HPE 9000 and HPE e3000 Servers
cancel
Showing results for 
Search instead for 
Did you mean: 

unexpected HPMC (Non Production Box)

 
SOLVED
Go to solution
Scott Frye_1
Super Advisor

unexpected HPMC (Non Production Box)

HP-UX 11.i box has been rebooting since Saturday. I came in this morning to find our test box rebooting again and again. I noticed the Unexpected HPMC message. I searched the forums archives to find it is most likely a HW issue. How do I determine what I'm looking at. I'm assuming it may be a CPU but I was wondering if there is a way to tell for sure. **NOTE** this box never comes up completely to gain access to logs.

Thanks

Scott
12 REPLIES 12
Robert-Jan Goossens_1
Honored Contributor

Re: unexpected HPMC (Non Production Box)

Hi Scott,

Can you log into the gsp ?

Type CTRL b on the system console to enter GSP (Guardian Service
Processor) mode.

Access the GSP "error" log using the GSP "SL" command.

Regards,
Robert-Jan

Steven E. Protter
Exalted Contributor

Re: unexpected HPMC (Non Production Box)

Yes Hardwre.

HPMC
High Priority Machine Check

System must boot immediately.

If it keeps booting it may be a CPU in a single CPU otherwise the box would come up with 1 CPU

To find out.

At the console interupt at the 10 second prompt

There is an In command (help may get you what you need)

There there are some basic hardware checks. You can check the cpu, memory and networking.
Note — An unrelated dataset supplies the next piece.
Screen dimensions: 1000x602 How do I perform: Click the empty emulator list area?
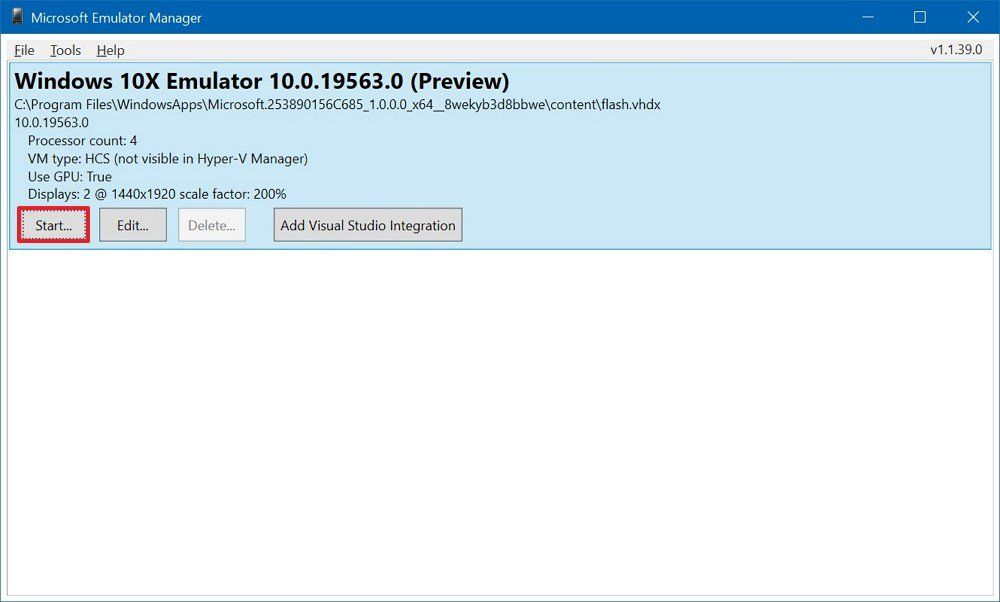[x=500, y=420]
Then you can call hardware support with confidence.

SEP
Steven E Protter
Owner of ISN Corporation
http://isnamerica.com
http://hpuxconsulting.com
Sponsor: http://hpux.ws
Twitter: http://twitter.com/hpuxlinux
Founder http://newdatacloud.com
Scott Frye_1
Super Advisor

Re: unexpected HPMC (Non Production Box)

Robert-Jan,
I wish we had a GSP, this is an old K class and we don't have a GSP.

SEP,
I will interept the boot and report back.

The exact message is
Unexpected HPMC. Processor HPA FFFFFFFF'FFFA0000

Oh, and I also forgot to mention we are not paying for HW support so I guess we are on our own.

Thanks

Scott
Bill Hassell
Honored Contributor

Re: unexpected HPMC (Non Production Box)

No simple answer. The Kbox lacks the sophisticated processor fround in the GSP. You can try interrupting the boot process and see what diag commands may be present in the processor ROM code. There are offline diags available on the core/install CD. Since you'll need to spend some time learning about all this, you might start by booting into single user mode. If that works, you can list the ts99 log but you'll still need some help to interpret many of the registers. Another possibility is to use parts from a spare K-box. If the K-box has multiple processors, try pulling all but one. Of course, the bad one may be the one that's left so swap that. Also remove RAM down to just a couple of DIMMs.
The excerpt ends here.